Stored data:
◇ ◇ ◇

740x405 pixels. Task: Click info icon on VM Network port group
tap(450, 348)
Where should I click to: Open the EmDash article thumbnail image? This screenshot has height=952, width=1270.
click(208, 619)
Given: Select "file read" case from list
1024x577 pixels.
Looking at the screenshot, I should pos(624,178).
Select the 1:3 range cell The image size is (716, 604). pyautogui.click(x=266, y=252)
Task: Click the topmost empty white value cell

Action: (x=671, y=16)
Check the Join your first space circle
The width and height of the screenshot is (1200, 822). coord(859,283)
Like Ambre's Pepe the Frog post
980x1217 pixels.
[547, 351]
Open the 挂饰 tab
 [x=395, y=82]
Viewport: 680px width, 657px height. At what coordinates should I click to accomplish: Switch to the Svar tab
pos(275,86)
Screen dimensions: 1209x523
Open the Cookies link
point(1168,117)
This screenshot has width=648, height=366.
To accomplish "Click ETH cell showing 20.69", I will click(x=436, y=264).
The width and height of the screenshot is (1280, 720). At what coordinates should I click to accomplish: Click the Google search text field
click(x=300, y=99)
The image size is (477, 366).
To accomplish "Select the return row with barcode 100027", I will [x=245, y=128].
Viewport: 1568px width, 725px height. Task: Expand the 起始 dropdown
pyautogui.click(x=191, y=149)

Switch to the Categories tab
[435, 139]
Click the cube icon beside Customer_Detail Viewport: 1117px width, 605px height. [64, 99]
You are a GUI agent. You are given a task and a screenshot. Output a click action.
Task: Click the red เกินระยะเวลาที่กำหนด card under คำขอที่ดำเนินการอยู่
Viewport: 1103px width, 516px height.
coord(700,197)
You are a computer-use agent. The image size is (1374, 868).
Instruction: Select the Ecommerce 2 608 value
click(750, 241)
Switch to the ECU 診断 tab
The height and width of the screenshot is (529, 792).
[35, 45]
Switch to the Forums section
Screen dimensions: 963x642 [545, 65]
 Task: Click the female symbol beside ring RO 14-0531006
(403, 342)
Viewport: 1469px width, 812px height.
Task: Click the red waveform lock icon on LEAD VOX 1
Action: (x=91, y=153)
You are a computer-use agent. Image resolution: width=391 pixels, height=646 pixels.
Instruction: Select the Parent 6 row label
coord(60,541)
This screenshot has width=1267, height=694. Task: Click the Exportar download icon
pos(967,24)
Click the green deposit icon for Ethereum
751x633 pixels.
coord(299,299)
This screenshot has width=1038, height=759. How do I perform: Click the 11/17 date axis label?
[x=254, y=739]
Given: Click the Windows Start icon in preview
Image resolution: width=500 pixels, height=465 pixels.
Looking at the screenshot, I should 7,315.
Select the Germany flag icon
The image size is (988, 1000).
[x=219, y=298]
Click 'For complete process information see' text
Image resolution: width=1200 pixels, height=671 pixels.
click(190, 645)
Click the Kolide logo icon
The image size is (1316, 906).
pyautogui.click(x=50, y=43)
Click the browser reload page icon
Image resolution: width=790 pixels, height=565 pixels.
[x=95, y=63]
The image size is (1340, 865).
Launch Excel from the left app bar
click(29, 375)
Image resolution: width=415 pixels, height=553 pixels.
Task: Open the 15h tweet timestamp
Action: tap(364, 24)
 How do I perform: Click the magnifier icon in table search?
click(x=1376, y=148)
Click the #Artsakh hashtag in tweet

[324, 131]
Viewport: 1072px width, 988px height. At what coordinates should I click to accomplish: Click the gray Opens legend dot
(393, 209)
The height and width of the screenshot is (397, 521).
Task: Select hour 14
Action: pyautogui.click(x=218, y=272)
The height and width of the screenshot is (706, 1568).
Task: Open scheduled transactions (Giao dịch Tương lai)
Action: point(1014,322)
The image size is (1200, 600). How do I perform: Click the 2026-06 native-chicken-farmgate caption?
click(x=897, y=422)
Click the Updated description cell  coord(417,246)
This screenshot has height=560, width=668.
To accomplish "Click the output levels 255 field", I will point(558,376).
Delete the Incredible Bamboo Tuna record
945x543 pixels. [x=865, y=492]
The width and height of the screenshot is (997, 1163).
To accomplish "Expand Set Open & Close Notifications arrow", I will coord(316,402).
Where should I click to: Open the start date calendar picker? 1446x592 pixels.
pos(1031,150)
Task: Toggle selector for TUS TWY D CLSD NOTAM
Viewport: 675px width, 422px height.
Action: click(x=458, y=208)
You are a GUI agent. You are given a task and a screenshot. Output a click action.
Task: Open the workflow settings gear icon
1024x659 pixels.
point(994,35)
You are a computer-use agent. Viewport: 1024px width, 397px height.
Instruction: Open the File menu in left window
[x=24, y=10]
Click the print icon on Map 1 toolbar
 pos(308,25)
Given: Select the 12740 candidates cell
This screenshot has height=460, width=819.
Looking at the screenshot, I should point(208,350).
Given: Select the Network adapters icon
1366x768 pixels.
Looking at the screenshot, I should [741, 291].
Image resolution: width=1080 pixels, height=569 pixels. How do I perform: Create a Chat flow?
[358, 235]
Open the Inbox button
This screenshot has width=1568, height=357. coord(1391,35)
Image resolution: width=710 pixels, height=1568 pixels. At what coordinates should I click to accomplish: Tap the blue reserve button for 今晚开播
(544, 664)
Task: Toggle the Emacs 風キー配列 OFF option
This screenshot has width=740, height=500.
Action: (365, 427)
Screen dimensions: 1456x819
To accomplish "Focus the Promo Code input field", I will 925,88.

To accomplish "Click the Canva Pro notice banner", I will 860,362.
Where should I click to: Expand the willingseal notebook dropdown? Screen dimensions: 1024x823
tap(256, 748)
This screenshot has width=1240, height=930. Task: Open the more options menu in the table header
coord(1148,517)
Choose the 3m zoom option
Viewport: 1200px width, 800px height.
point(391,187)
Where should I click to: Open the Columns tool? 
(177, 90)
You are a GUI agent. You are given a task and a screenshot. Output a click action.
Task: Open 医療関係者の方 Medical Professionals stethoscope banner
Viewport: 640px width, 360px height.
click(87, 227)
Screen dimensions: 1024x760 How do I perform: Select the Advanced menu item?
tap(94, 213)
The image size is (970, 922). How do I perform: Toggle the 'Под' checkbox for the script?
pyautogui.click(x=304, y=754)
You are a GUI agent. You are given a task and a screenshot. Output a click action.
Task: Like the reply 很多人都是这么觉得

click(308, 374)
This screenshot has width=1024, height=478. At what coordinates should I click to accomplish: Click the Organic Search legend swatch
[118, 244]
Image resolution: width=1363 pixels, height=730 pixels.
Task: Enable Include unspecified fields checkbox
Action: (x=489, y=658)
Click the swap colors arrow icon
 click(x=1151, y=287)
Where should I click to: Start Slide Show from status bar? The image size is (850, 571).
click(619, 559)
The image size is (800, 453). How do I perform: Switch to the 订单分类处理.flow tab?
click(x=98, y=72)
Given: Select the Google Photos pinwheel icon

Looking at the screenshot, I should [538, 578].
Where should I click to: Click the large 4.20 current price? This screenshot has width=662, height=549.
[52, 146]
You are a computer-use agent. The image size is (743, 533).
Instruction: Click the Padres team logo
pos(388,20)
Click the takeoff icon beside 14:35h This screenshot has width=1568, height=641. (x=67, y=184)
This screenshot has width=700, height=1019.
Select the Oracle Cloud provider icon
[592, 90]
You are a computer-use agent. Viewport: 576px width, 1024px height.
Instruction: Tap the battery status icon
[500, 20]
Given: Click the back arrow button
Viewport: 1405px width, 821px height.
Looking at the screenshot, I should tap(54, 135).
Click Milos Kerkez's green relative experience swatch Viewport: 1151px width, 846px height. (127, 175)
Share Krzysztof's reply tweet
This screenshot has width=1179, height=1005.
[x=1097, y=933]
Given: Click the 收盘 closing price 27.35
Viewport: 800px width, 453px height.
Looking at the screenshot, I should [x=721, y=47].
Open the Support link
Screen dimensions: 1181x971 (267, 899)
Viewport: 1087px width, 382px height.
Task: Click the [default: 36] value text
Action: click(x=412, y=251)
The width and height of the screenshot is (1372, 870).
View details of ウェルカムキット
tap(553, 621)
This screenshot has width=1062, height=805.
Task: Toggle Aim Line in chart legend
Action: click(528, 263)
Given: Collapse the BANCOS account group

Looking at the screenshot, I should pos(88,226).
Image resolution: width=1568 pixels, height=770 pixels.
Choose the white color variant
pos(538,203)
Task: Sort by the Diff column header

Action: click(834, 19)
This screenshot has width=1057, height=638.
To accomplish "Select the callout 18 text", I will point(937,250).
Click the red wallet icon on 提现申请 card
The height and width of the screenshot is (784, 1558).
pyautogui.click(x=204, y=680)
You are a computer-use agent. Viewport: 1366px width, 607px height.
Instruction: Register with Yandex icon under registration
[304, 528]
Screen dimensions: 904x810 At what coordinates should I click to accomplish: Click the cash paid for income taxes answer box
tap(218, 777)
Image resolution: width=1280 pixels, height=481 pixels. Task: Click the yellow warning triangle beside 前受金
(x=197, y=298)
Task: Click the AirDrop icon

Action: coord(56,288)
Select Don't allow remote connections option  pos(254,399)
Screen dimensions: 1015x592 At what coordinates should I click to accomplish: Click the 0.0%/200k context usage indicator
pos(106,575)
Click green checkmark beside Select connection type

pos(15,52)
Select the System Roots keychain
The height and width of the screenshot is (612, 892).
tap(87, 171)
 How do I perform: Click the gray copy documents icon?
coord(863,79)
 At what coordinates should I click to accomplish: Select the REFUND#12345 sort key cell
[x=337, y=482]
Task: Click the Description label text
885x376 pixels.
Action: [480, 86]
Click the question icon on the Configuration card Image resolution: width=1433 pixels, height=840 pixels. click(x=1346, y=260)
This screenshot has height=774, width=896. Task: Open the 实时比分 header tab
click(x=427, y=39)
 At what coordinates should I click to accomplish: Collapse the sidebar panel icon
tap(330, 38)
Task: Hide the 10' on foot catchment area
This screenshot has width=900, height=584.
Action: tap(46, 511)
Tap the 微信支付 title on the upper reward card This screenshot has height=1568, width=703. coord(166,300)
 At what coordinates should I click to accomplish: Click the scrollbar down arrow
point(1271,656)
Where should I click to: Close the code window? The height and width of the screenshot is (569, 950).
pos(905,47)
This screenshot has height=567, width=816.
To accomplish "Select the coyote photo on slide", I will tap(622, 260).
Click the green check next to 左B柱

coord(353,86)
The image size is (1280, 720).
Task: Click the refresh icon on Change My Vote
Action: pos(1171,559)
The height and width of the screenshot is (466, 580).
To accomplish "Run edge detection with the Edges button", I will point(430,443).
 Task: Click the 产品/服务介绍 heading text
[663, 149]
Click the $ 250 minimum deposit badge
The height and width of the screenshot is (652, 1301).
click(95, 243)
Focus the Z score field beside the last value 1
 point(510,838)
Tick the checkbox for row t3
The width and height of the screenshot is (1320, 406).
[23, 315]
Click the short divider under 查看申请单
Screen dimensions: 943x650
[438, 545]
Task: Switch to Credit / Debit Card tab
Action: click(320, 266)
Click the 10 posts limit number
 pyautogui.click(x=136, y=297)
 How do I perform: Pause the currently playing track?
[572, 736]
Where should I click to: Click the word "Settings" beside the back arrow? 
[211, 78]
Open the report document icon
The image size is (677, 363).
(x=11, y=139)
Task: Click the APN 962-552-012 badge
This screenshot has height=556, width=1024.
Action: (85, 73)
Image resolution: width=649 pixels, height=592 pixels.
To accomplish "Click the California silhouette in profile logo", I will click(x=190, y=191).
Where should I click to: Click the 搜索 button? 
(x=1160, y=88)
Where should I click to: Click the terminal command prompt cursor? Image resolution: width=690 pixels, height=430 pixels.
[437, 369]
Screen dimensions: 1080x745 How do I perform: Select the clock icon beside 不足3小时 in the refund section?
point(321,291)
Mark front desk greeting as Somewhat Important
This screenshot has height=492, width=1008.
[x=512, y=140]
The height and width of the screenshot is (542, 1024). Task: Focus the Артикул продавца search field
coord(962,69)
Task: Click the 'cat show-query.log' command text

◇ ◇ ◇

> _Task prompt_:
Exact reproduction is required. Give the lines of the data from its first line through the line containing "You are a computer-use agent. The image size is (1374, 868).", and no others.

> _Expected answer_:
740x405 pixels. Task: Click info icon on VM Network port group
tap(450, 348)
Where should I click to: Open the EmDash article thumbnail image? This screenshot has height=952, width=1270.
click(208, 619)
Given: Select "file read" case from list
1024x577 pixels.
Looking at the screenshot, I should pos(624,178).
Select the 1:3 range cell The image size is (716, 604). pyautogui.click(x=266, y=252)
Task: Click the topmost empty white value cell

Action: (x=671, y=16)
Check the Join your first space circle
The width and height of the screenshot is (1200, 822). coord(859,283)
Like Ambre's Pepe the Frog post
980x1217 pixels.
[547, 351]
Open the 挂饰 tab
 [x=395, y=82]
Viewport: 680px width, 657px height. At what coordinates should I click to accomplish: Switch to the Svar tab
pos(275,86)
Screen dimensions: 1209x523
Open the Cookies link
point(1168,117)
This screenshot has width=648, height=366.
To accomplish "Click ETH cell showing 20.69", I will click(x=436, y=264).
The width and height of the screenshot is (1280, 720). At what coordinates should I click to accomplish: Click the Google search text field
click(x=300, y=99)
The image size is (477, 366).
To accomplish "Select the return row with barcode 100027", I will [x=245, y=128].
Viewport: 1568px width, 725px height. Task: Expand the 起始 dropdown
pyautogui.click(x=191, y=149)

Switch to the Categories tab
[435, 139]
Click the cube icon beside Customer_Detail Viewport: 1117px width, 605px height. [64, 99]
You are a GUI agent. You are given a task and a screenshot. Output a click action.
Task: Click the red เกินระยะเวลาที่กำหนด card under คำขอที่ดำเนินการอยู่
Viewport: 1103px width, 516px height.
coord(700,197)
You are a computer-use agent. The image size is (1374, 868).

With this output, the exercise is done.